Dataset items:
◇ ◇ ◇ ◇ ◇

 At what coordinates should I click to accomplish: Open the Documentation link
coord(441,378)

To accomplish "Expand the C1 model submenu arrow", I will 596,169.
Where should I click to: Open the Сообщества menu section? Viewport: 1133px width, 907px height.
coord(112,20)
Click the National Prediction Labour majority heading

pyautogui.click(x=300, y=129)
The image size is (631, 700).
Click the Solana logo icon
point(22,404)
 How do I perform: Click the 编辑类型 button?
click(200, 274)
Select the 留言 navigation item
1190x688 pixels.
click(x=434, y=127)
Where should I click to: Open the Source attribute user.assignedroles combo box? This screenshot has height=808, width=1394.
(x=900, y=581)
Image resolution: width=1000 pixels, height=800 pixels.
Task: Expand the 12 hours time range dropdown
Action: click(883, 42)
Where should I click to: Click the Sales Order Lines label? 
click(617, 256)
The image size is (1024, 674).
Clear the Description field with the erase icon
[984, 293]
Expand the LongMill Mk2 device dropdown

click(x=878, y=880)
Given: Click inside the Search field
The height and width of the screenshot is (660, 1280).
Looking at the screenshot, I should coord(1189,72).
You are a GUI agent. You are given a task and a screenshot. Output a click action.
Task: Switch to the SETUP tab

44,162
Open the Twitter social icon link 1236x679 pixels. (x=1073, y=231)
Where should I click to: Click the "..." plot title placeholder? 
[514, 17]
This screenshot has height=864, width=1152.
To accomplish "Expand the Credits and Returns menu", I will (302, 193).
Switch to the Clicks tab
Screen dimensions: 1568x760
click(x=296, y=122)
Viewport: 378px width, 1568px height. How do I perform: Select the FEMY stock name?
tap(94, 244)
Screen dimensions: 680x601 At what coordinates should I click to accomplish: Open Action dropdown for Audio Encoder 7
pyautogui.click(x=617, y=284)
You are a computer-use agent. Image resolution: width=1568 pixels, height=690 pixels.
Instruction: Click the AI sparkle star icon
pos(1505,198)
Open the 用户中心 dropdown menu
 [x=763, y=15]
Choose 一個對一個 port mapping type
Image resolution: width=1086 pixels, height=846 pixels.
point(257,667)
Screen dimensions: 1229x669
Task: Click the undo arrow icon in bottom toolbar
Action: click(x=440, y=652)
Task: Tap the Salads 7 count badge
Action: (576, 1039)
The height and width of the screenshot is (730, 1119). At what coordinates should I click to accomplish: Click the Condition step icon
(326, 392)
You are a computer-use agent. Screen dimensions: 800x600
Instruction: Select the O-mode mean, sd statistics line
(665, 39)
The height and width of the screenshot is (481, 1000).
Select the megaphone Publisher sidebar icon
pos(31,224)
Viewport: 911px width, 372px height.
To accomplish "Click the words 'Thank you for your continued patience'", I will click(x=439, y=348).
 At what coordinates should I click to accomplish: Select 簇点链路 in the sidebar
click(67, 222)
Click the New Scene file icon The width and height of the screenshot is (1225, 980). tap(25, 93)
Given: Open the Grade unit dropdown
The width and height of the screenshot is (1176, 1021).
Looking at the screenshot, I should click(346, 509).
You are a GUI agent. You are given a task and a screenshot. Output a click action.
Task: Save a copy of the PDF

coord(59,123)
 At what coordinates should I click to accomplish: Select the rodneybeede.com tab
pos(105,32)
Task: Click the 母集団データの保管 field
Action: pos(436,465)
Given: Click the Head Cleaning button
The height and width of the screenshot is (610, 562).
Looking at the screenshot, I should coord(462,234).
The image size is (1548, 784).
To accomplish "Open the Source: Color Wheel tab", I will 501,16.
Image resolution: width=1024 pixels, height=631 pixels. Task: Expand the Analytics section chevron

◇ ◇ ◇ ◇ ◇

Keeping each line exactly as it is, retype all of the data.

**Result of the exercise:**
 At what coordinates should I click to accomplish: Open the Documentation link
coord(441,378)

To accomplish "Expand the C1 model submenu arrow", I will 596,169.
Where should I click to: Open the Сообщества menu section? Viewport: 1133px width, 907px height.
coord(112,20)
Click the National Prediction Labour majority heading

pyautogui.click(x=300, y=129)
The image size is (631, 700).
Click the Solana logo icon
point(22,404)
 How do I perform: Click the 编辑类型 button?
click(200, 274)
Select the 留言 navigation item
1190x688 pixels.
click(x=434, y=127)
Where should I click to: Open the Source attribute user.assignedroles combo box? This screenshot has height=808, width=1394.
(x=900, y=581)
Image resolution: width=1000 pixels, height=800 pixels.
Task: Expand the 12 hours time range dropdown
Action: click(883, 42)
Where should I click to: Click the Sales Order Lines label? 
click(617, 256)
The image size is (1024, 674).
Clear the Description field with the erase icon
[984, 293]
Expand the LongMill Mk2 device dropdown

click(x=878, y=880)
Given: Click inside the Search field
The height and width of the screenshot is (660, 1280).
Looking at the screenshot, I should coord(1189,72).
You are a GUI agent. You are given a task and a screenshot. Output a click action.
Task: Switch to the SETUP tab

44,162
Open the Twitter social icon link 1236x679 pixels. (x=1073, y=231)
Where should I click to: Click the "..." plot title placeholder? 
[514, 17]
This screenshot has height=864, width=1152.
To accomplish "Expand the Credits and Returns menu", I will (302, 193).
Switch to the Clicks tab
Screen dimensions: 1568x760
click(x=296, y=122)
Viewport: 378px width, 1568px height. How do I perform: Select the FEMY stock name?
tap(94, 244)
Screen dimensions: 680x601 At what coordinates should I click to accomplish: Open Action dropdown for Audio Encoder 7
pyautogui.click(x=617, y=284)
You are a computer-use agent. Image resolution: width=1568 pixels, height=690 pixels.
Instruction: Click the AI sparkle star icon
pos(1505,198)
Open the 用户中心 dropdown menu
 [x=763, y=15]
Choose 一個對一個 port mapping type
Image resolution: width=1086 pixels, height=846 pixels.
point(257,667)
Screen dimensions: 1229x669
Task: Click the undo arrow icon in bottom toolbar
Action: click(x=440, y=652)
Task: Tap the Salads 7 count badge
Action: (576, 1039)
The height and width of the screenshot is (730, 1119). At what coordinates should I click to accomplish: Click the Condition step icon
(326, 392)
You are a computer-use agent. Screen dimensions: 800x600
Instruction: Select the O-mode mean, sd statistics line
(665, 39)
The height and width of the screenshot is (481, 1000).
Select the megaphone Publisher sidebar icon
pos(31,224)
Viewport: 911px width, 372px height.
To accomplish "Click the words 'Thank you for your continued patience'", I will click(x=439, y=348).
 At what coordinates should I click to accomplish: Select 簇点链路 in the sidebar
click(67, 222)
Click the New Scene file icon The width and height of the screenshot is (1225, 980). tap(25, 93)
Given: Open the Grade unit dropdown
The width and height of the screenshot is (1176, 1021).
Looking at the screenshot, I should click(346, 509).
You are a GUI agent. You are given a task and a screenshot. Output a click action.
Task: Save a copy of the PDF

coord(59,123)
 At what coordinates should I click to accomplish: Select the rodneybeede.com tab
pos(105,32)
Task: Click the 母集団データの保管 field
Action: pos(436,465)
Given: Click the Head Cleaning button
The height and width of the screenshot is (610, 562).
Looking at the screenshot, I should coord(462,234).
The image size is (1548, 784).
To accomplish "Open the Source: Color Wheel tab", I will 501,16.
Image resolution: width=1024 pixels, height=631 pixels. Task: Expand the Analytics section chevron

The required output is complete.